I go on to explain that whoopie pies are the new cupcake. And why not? They have a rich and creamy filling, with endless flavour possibilities, between two moist cookie/cake hybrids. Gingerbread with lemon pie filling anyone? Just delightful!
They are popping up in local bakeries and are all over the Food Network. I told them about Top Chef: Just Desserts cheftestant Heather C’s regret at not making a whoopie pie in the episode she was eliminated. Even Starbucks is in on whoopie pies.
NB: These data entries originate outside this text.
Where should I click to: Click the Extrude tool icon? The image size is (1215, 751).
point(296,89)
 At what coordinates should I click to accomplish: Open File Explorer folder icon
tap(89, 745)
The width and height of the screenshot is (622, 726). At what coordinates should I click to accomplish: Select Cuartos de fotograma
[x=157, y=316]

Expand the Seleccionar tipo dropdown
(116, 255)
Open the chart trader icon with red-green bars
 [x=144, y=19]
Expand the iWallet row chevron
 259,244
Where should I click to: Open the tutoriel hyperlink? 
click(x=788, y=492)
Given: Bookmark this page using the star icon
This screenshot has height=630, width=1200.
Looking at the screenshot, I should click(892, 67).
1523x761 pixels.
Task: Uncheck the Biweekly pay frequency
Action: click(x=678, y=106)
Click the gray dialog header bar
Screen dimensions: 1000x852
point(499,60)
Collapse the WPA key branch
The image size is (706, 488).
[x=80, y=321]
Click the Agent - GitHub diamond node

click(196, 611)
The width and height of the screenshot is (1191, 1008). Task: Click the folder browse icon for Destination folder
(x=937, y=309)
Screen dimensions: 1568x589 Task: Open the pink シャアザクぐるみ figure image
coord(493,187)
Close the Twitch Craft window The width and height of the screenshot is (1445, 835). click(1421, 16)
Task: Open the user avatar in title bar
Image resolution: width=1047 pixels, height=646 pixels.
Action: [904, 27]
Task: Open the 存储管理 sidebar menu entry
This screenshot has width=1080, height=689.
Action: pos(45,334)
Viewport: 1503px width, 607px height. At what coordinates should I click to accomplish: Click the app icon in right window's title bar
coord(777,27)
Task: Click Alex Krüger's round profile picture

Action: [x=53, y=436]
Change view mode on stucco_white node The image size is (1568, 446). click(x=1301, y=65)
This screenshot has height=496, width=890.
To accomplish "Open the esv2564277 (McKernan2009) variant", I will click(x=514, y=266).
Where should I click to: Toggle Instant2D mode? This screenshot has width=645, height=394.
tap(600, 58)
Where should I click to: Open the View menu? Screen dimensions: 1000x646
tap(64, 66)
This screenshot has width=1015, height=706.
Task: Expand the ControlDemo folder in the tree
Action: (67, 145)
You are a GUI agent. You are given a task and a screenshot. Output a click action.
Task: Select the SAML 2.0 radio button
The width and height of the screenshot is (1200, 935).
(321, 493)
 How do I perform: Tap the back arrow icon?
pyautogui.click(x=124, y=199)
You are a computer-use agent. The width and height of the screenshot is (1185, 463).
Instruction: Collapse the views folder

“Well, they are kind of like a Joe Louis, but with more filling and no coating” I tried explaining.
That seemed to do it. The resounding “Ahhhh”’s of recognition and a promise to go try some soon follows.
By this time it is suggested that I should blog about all the things I get blank stares for during our lunchtime talks. So, every month I will make it my business (and pleasure) to let you in on what’s new, what’s around, and most importantly, what’s awesome.
When I’m in the know, you’ll be in the know. So for now, go and find a delicious whoopie pie at your local artisanal bakery (or Starbucks) and reply with what your favourite flavour combination is.